Me [21 M] with my girlfriend [18 F] 2.5 years, 3 months pregnant and wants to keep it.

Well why don't more women fight for the guys contraception that's not getting much funding?

Not true: The Parsemus Foundation, which is the nonprofit organization that's supporting Vasalgel's clinical trials and trying to bring it to market as a low-cost passive contraceptive for men, was created and is still run by Elaine Lissner, who's campaigned for better male BC alternatives for decades. Moreover, Kirsten Thompson is arguably the most high-profile researcher on male BC alternatives in the United States and is also the co-founder of [MaleContraceptives.org](MaleContraceptives.org).

And honestly, the funding issue is beside the point anyway: I think you'll find that the issue is not that women are running around yelling, "We have the POWER of PREGNANCY!" like some kind of demented Power Ranger. Women have historically been saddled with most of the responsibility and expense of contraception simply because: a). it's easier to control their fertility than men's, and: b). they had (and have) incentives to prevent dangerous back-to-back pregnancies and historically dangerous and oft-illegal abortions. You can fool their bodies into thinking they're already pregnant (hormonal birth control via pills, injections, or IUDs), block the passage of sperm to the ovaries (diaphragms/spermicides), or prevent the uterine conditions necessary for a fertilized egg to implant (copper IUD). Abortion is of course another option, but it does tend to excite state legislatures these days.

By contrast:

  • Men have a never-ending supply of viable sperm from the testes, and there's no physiological reason for their bodies to shut down capacity.
  • Hormonal birth control for men effectively castrates them, which is of course pointless.
  • You can block the passage of sperm for men with specialized devices, but those are called condoms; most guys hate them for understandable reasons and will not use them if another option is available.

This dumps us at the pull-out method (unreliable), the "rhythm" method (also unreliable unless you really know what you're doing), or just letting women handle it. The latter option has been -- by far -- the most popular since the sexual revolution, although it does mean that we see such idiotic and grossly unfair situations as the OP's.

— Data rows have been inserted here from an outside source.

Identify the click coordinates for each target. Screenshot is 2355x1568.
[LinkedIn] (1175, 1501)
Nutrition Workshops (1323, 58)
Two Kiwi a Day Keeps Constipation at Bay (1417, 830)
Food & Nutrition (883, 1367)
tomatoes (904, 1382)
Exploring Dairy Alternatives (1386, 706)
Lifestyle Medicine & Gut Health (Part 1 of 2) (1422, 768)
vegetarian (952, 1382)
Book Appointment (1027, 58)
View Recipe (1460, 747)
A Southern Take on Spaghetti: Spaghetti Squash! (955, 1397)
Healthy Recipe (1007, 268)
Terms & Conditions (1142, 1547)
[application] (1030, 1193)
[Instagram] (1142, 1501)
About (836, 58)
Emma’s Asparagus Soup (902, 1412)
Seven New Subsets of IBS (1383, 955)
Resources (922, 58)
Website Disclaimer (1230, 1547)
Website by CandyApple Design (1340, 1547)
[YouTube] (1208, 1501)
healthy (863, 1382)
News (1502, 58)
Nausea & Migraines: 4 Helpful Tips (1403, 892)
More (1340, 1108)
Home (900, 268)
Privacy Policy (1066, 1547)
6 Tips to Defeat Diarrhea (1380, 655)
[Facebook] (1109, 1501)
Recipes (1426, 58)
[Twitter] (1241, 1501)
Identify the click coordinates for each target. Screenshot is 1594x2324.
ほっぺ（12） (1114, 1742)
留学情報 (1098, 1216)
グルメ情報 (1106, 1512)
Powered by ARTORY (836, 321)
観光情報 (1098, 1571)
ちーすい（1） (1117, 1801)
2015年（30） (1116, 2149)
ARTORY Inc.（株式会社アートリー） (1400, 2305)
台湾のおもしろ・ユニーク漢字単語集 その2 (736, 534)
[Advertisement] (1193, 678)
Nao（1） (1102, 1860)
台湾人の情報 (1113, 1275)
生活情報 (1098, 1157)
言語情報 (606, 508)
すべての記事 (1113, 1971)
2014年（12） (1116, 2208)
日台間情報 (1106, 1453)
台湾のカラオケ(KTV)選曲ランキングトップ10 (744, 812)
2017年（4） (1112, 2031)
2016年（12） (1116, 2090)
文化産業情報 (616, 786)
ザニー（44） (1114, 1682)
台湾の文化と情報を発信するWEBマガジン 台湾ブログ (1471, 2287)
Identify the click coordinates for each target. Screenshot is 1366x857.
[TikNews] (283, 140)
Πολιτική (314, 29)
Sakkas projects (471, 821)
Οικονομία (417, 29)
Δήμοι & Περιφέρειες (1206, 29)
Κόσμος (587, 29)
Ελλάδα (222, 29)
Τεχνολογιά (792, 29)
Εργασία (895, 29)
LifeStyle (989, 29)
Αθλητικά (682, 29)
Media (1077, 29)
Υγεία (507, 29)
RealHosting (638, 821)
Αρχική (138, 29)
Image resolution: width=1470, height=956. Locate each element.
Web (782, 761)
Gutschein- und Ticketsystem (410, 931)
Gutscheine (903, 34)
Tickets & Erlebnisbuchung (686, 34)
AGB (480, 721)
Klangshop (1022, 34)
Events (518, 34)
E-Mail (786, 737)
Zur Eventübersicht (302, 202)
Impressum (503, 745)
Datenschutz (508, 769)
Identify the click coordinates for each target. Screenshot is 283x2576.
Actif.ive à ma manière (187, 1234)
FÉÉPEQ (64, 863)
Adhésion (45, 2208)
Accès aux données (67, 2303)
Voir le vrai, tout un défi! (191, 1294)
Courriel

So I don't think there's much room to argue that a useful, passive form of male BC hasn't happened just because women aren't sufficiently behind it. If anything, women have more incentive than men to support it, because it's largely their responsibility anyway and because most birth control options for women frankly suck. Hormonal BC has an array of really unpleasant side effects, fiddling with diaphragms is annoying, and male-dominated legislative bodies are busy building moats with sharks around abortion clinics these days.

The real issue, as so many researchers and pharmaceutical executives have commented, is developing a male BC alternative that men will be willing to use. That's probably the single biggest reason that pharmaceutical companies in the West have been so reluctant to bring alternatives to market. Even Vasalgel might wind up being a long shot because it had difficulty attracting a sufficient number of test subjects in India. Most men did not particularly like the idea of having their scrotums cut into in order to be rendered temporarily sterile. Vasalgel and options like it might actually be the least physically invasive form of birth control outside of condoms/pulling out, but I'm not sure I'd want to be the marketer in charge of convincing guys that a brief outpatient surgical procedure is preferable to just letting their wives/girlfriends deal with the issue.

Not to forget if a guy took off a condom during sex and continued it would be considered rape... This is the same thing.

As a passing note, this is exactly what Julian Assange did to two Swedish women, and most of Reddit tripped all over itself explaining that taking a condom off during sex without your partner's knowledge or consent totally wasn't rape because something something reasons.